An Afghan woman is born in the cradle of violence. She grows up with it, lives with it, and she dies in the grave of violence.
It starts with our beliefs from the time a mother teaches her children that the boy is praised and the girl is beaten. Instead she could teach that both of them are human and equal. “Paradise is under the feet of mothers.” I grew up hearing this, everyone learned it by heart, but we don’t understand the meaning. We are all women and we deserve to be respected and honored. A man respects his mother, but beats his wife. He may love his mother, but forces his sister to marry. He is ready to die for honor, but not willing to hear the news that his wife has given birth to a girl.
It makes me depressed and sad that Afghan women devote their lives to these traditions which say that “I, a woman, must live so that you, an Afghan man, can be king and leader. I, a woman, stop my education so that you, an Afghan man, can have your pride. I, a woman, become a victim so that you, an Afghan man, may control my life, buy me and sell me.”
It breaks my heart when I see so much violence against women in my country. I ask myself, can we change the situation? Will it ever end? What do we need to do to lessen violence in Afghan society? If violence ends, will there still be a country called Afghanistan?
In order to end violence, we Afghan women need to build boundaries, not with our tears, but with wisdom and strength. We must protect ourselves and learn to say “No.” No more forced marriages—this phenomenon that ruins the life of so many young Afghan girls. Marriage is a part of life, not all of life. It carries too much importance the way it is now in Afghan society. A girl must have the choice to select her future husband. When the family selects a husband for her, the girl has no voice to defend herself.
She should be able to say, “My dear father, my dear brother, you think that if I have my choice, I will make a mistake. Maybe, but I will pay a higher price if you make a mistake. I will have to live with him in the long run. I must know him. I must choose him. Please trust me. Don’t keep me in the dark. I know how to make my personal decisions. I understand my rights.”
Women should educate themselves to become teachers who teach rights and laws for Afghans to remove the roots of violence from our culture. Women must educate themselves so that we become leaders and politicians and tell those who use violence against women that violence is not acceptable. When we beat a woman we kill her soul. That woman will deliver a child, and how can a dead soul, a destroyed mind, bring up a good child?
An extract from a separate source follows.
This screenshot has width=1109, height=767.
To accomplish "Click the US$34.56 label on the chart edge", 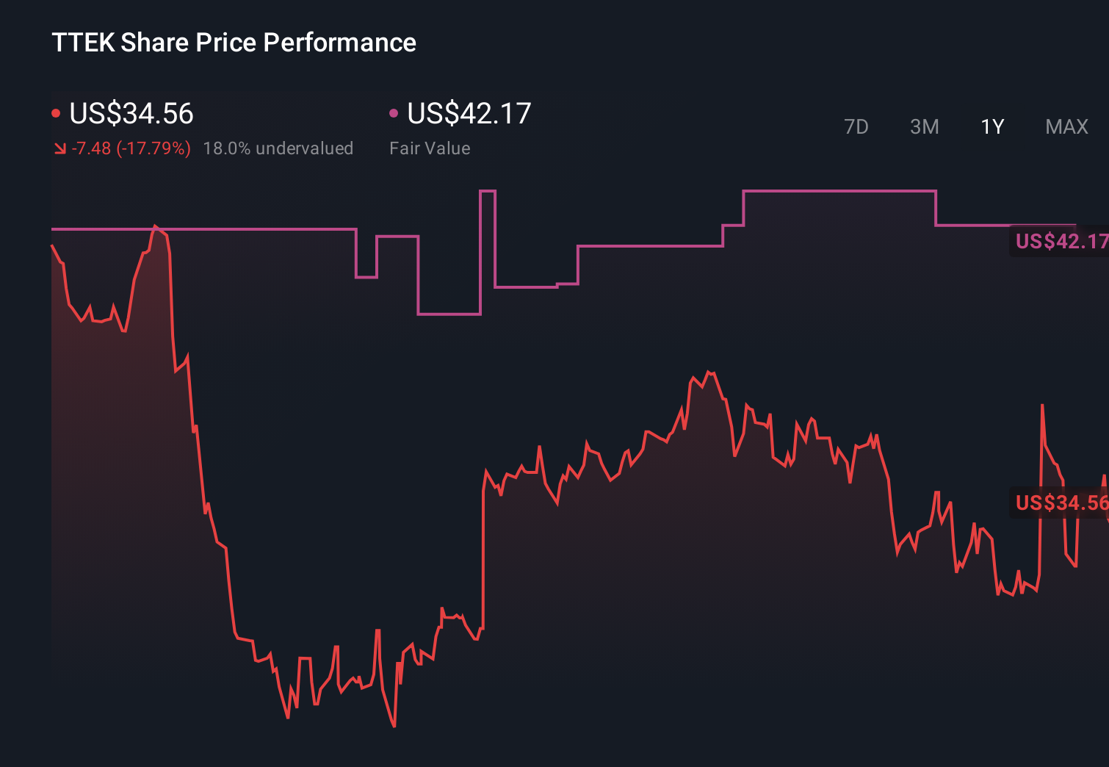I will 1060,503.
I hope a day will come when we won’t read the tragedy of Rabia Balkhi in our literature, but we see successes of Afghan women in all aspects of life. We will not have to rely on our husbands to decide when we are sick and have to go to the doctor. I hope that a day will come when we write our names, introduce ourselves not as “daughter of a father, wife of a husband, and sister of a brother.” I hope for a day when no woman will go to her office with blurry eyes, beaten face, and a dead smile.
I hope that the day will come when no one will stop us from going to school. No one will attack our personal and private lives. No one will hide us under the burqa. No one will dare to say, “Shut up! Girls are not allowed to talk.”
We must prove that we Afghan women understand our rights now. We know that we are different from men, but we are still equal. We deserve to live the way we want to live. Afghan women have shown that we are strong and will struggle to overcome violence; we are powerful to keep our voices heard; we are brave not to fear and continue to fight for equality. But this is not enough. We must work harder. The war against violence will be long and bitter. We Afghan women ask the international community to help us to fight for equality in Afghanistan.
We remove violence by strengthening women. We step toward freedom when many of us—you, my dear sister—join us in the fight. Then my dear country Afghanistan will no longer be the worst place for women, but a good place for Afghan women to live.